Management and follow-up of pediatric asymptomatic testicular microlithiasis are we doing it well?

Purpose: To define timing and methods for a balanced follow-up of testicular microlithiasis (TM) in pediatric age. Materials and Methods: We retrospectively reviewed medical records of 21 pediatric asymptomatic patients (42 testicular units) diagnosed with TM and without associated risk factors.

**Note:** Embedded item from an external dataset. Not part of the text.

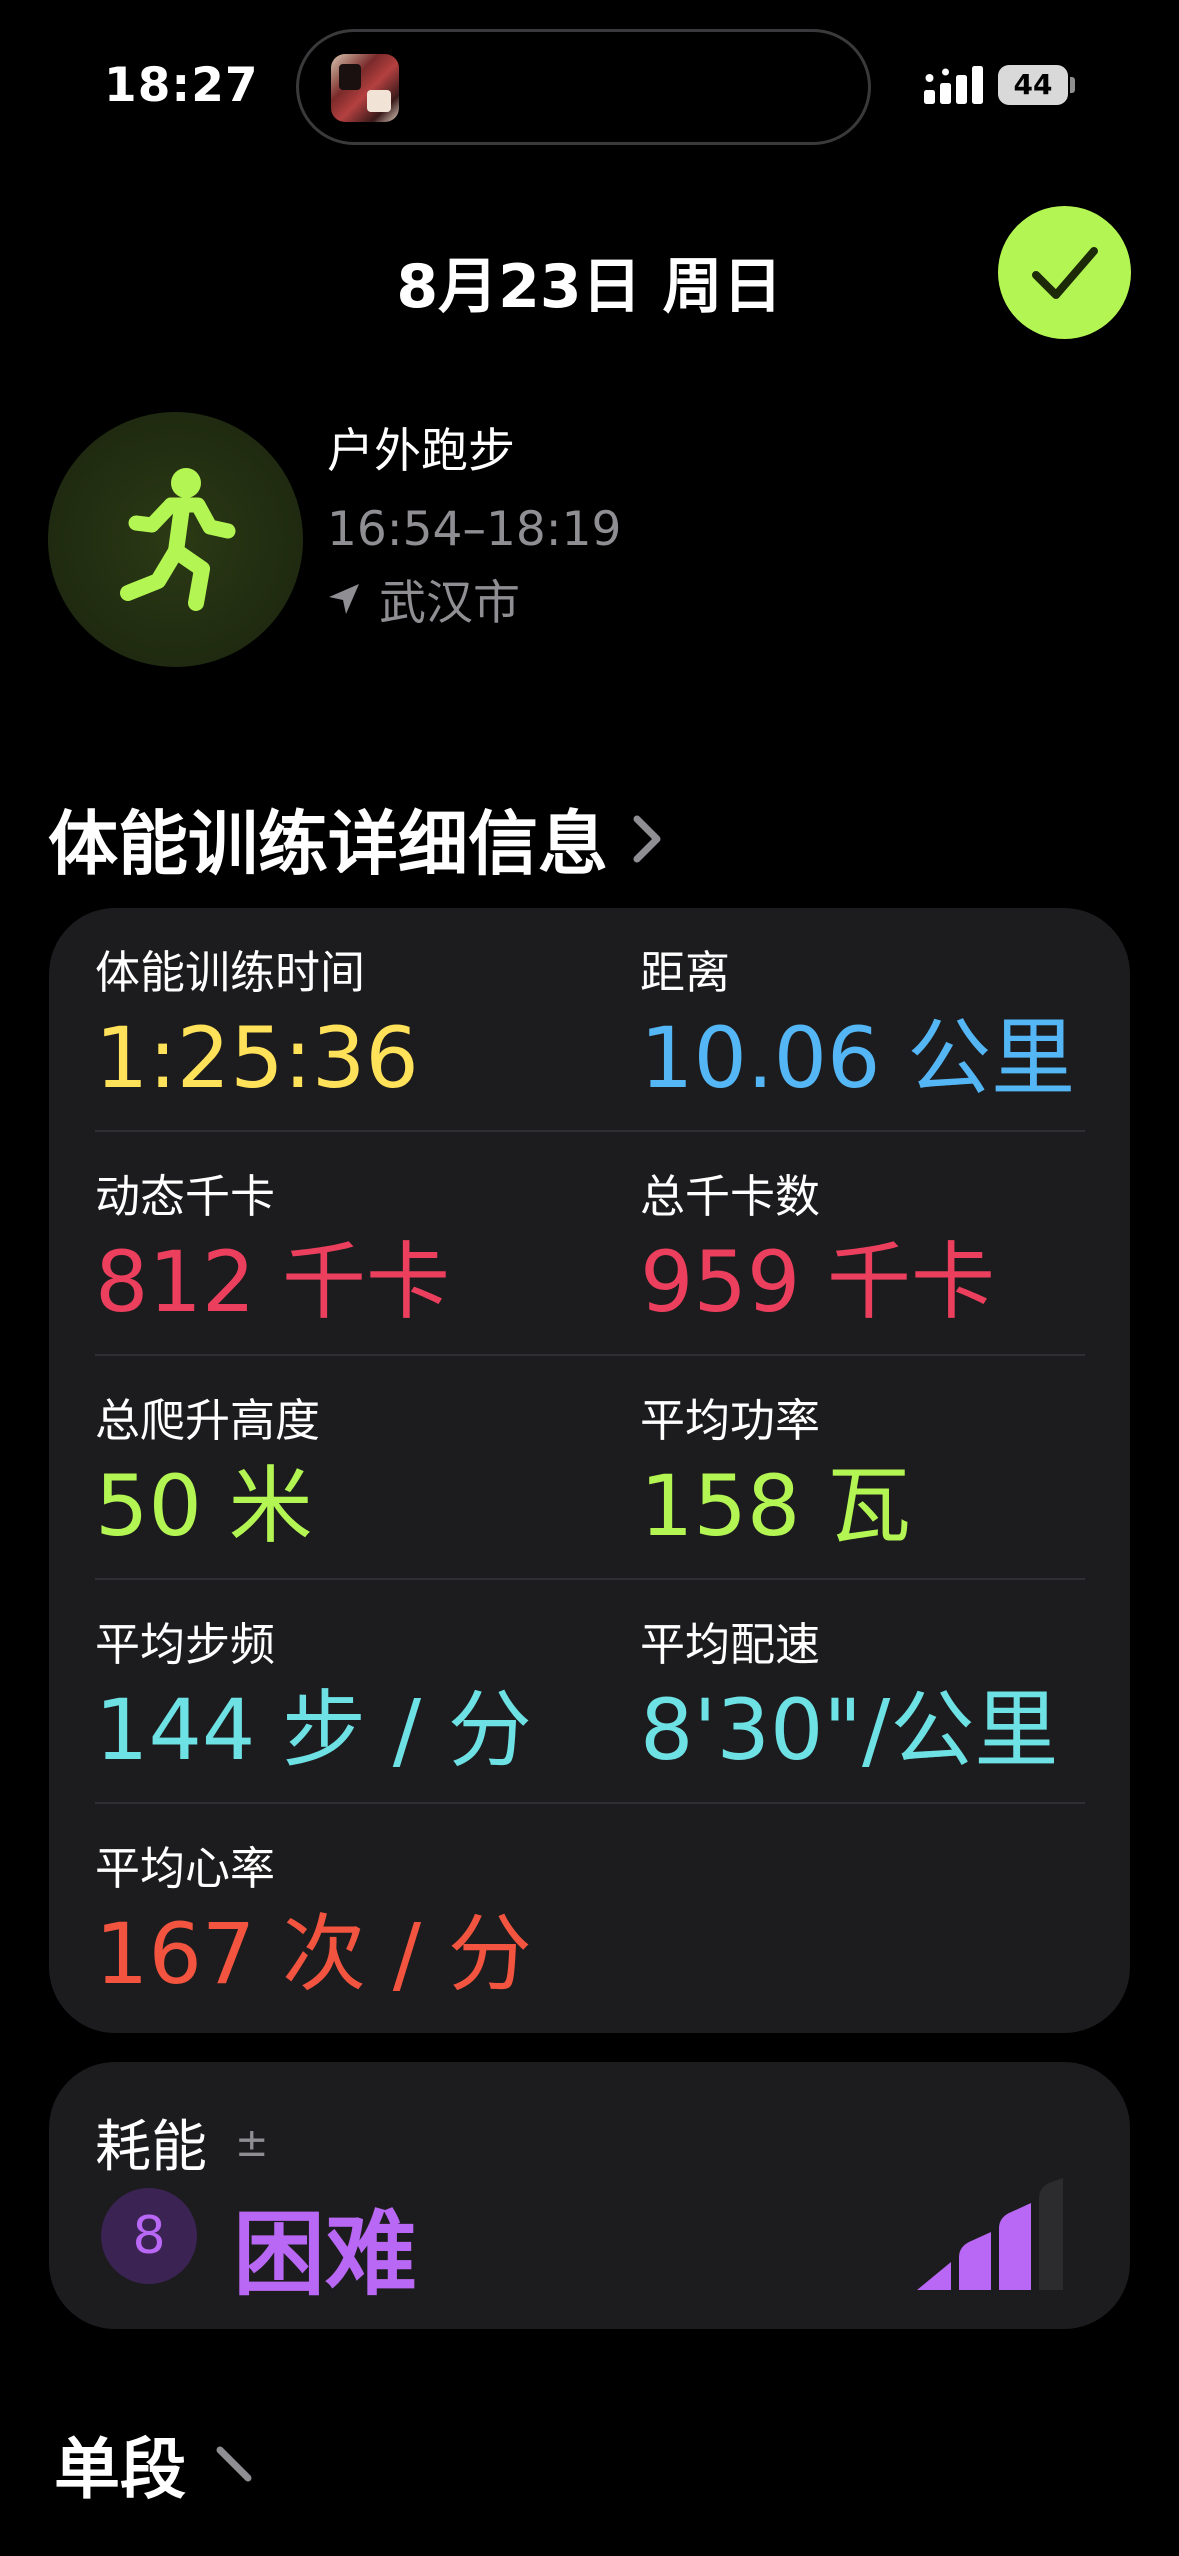 This screenshot has width=1179, height=2556. I want to click on details-section-title: 体能训练详细信息, so click(328, 844).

Microliths were found bilaterally on ultrasonography in all the patients. Distribution of microliths (focal or diffuse) inside the parenchyma was evaluated as well as its eventual variation over time. Every six months, each patient underwent clinical and ultrasonography evaluation, as well as serum chemistry markers (α-fetoprotein and β-human chorionic gonadotropin) measurement to detect potential malignancy. In the interval between the follow-ups, parents and/or patients themselves were asked to control eventual enlargement of the gonads or scrotal swelling. Testicular biopsy was not performed in any of our subjects. Results: Of 21 patients, 6 had unilateral undescended testis, 4 varicocele, and 1 patent processus vaginalis with scrotal swelling while 10 patients did not show associated anomalies. The distribution pattern of microliths on ultrasonography remained unchanged in all follow-ups in every patient, showing a predominance of diffuse pattern in the undescended testis series. Tumor markers remained within normal limits. In no subject, we observed a shift toward a malignant condition. Conclusion: In the pediatric population with an incidentally diagnosed TM and without any associated risk factor, a slight follow-up is suggested, consisting of clinical evaluation every 6 months, without any justifiable recommendation to perform a testis biopsy and a measurement of serum tumor markers.